OLEH-OLEH NAPAK TILAS: MENYONGSONG JAMAN BARU NUSANTARA (V)



TANGGUNG JAWAB GENERASI MUDA



Saat ini, para leluhur gung binatoro tengah bekerja, demikian juga para penghuni alam ghaib di Nusantara. Melengkapi kerja mereka, kita, generasi muda di Jawa/Nusantara juga harus bekerja. Seiring sejalan dengan ritme yang tengah diatur oleh Eyang Sabdapalon. Orientasi awal dari kerja kita adalah membuat diri kita menyerap esensi dari konsep Satria Piningit dan Ratu Adil. Pintu gerbang dari hal itu adalah berbakti pada leluhur, berikutnya adalah mengurai rahasia Alas Ketonggo.
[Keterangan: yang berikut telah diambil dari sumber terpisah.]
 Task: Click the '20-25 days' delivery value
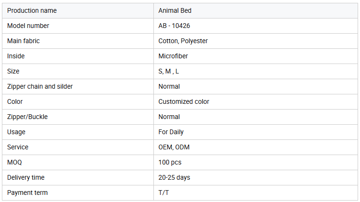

Selama proses napak tilas sejarah Panembahan Senopati, saya mendapatkan kesadaran terkait bagaimana semestinya pola relasi kita dengan para leluhur. Jika kita telaah sejarah para leluhur kita, sungguh, kita patut berbangga menjadi manusia Jawa/Nusantara. Leluhur kita adalah manusia-manusia hebat, manusia pilih tanding, yang pernah membuat Nusantara ini mencorong namanya dalam pergaulan antar bangsa.



Ketika Negeri-negeri Timur Tengah dan Eropa luluh lantak oleh ekspansi pasukan Tartar; pasukan itu tak berkutik ketika mencoba menaklukkan Nusantara. Baik ketika pada masa kekuasaan Prabu Kertanegara dari Singosari yang berhasil menyuruh pulang Meng Khi, utusan Kaisar Kubilai Khan, dalam keadaan terhina. Maupun ketika pasukan itu kembali lagi saat Raden Sanggramawijaya – menantu Prabu Kertanegara - sedang berjuang mewujudkan sebuah kerajaan yang di kelak kemudian hari menjadi demikian terkenal: Majapahit. Fenomena ini jelaslah bukan hal sepele: leluhur kita dulu mampu bertahan dari serbuah pasukan Tartar itu – bahkan bisa memukul balik mereka - karena memang memiliki kedigdayaan, kekuatan bathin, sekaligus kegemilangan taktik dan strategi.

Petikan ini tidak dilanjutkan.